Closed yaokunZ closed 1 year ago
Hi, thank you for your interest in our paper.
Can you tell me a more detailed explanation of the phenomenon you found such as the name of added parameters or code snippet you used for checking the parameters?
Thanks,
bash qd_detr/scripts/inference.sh results/video_checkpoint/model_best.ckpt 'val' As shown below, we add a encoderlayer with default initialization parameters in inference.py
Hi,
As I understand, you add the transformer encoder layers using the code snippet you provide, but the results are unchanged.
If so, you should check the layers you initialize to participate in the forward process.
If you want to attach additional transformer encoder layers, I recommend changing the Transformer class in "qd-detr/trasnformer.py" or arguments in build_model function in "qd-detr/model.py".
I hope this resolves your issue.
Thanks,
I made sure the layers you initialize to participate in the forward process. When the number of enc layer is about 2 , the results are remains basically unchanged. When the number of enc layer is increasing, the results will be significantly reduced.

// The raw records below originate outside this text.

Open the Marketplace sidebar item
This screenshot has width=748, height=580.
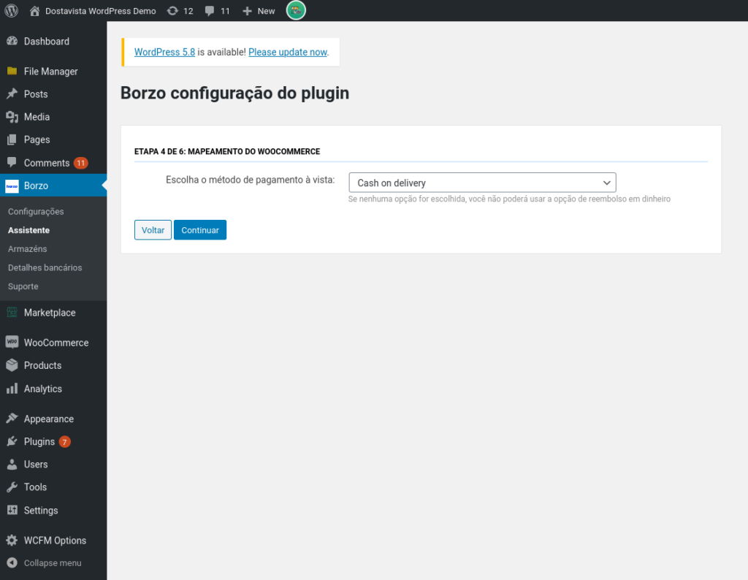point(50,313)
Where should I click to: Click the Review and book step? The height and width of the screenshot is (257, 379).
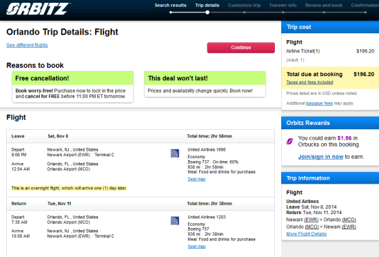click(x=324, y=6)
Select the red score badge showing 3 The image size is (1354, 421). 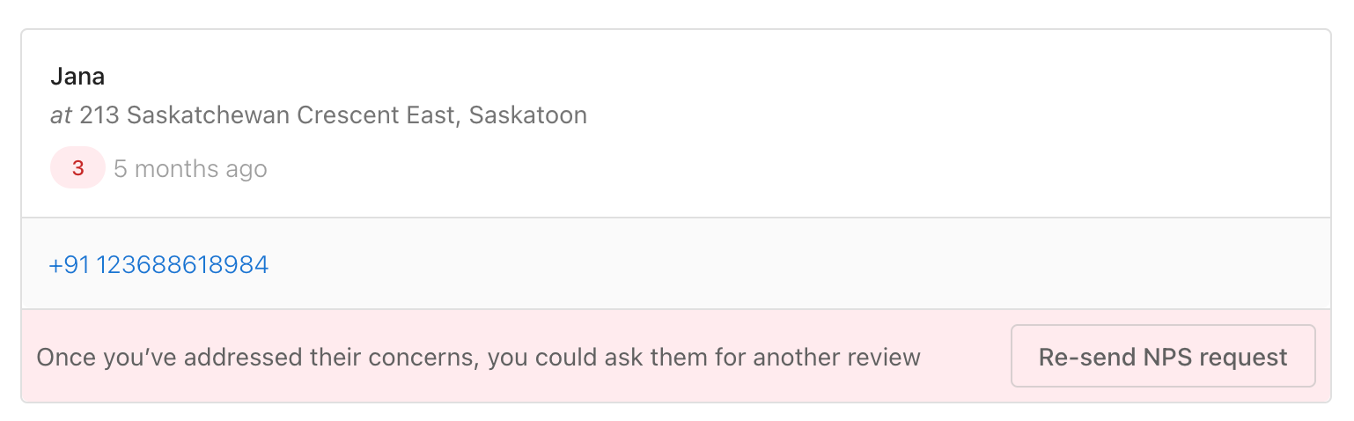click(x=78, y=167)
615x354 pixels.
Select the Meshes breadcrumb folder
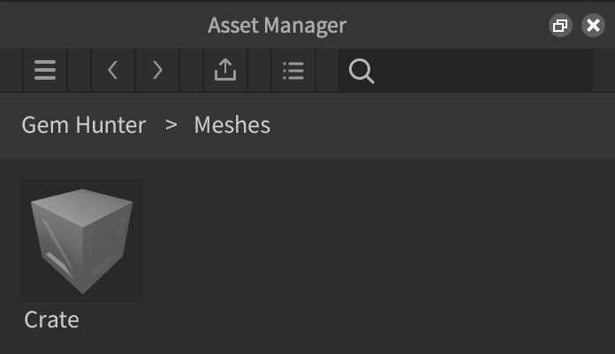click(x=232, y=125)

Okay, up to what I understand,
You have tried to add untrained layers during inference to check whether the performance is degraded or not right?
And you have found that when the number of randomly initialized layers is 2, there is no performance decrease but results are significantly reduced when the number of random layers is increased.
Is that right?
Yes! Your understanding is absolutely correct.
Sorry for my confusion,
I checked your scenario, and I also found that only 1 or 2 additional transformer layers do not hurt the performance or there is a only subtle degradation in the performance.
One possible hypothesis is that the transformer layer does not transform the feature space much as they have a residual connection between the input and output of the layer. This phenomenon is not what we intend, and personally, this is interesting and I'm curious whether similar phenomena also occur in other transformer-based frameworks.
Thanks,
hi, authors! I found a very unreasonable phenomenon. In the test phase, several layers of encoder layers with default initialization parameters are added after the encoder of the model, and the salience accuracy(like HL-min-VeryGood-mAP, Hit1) remains basically unchanged. The model used is provided by the author on github.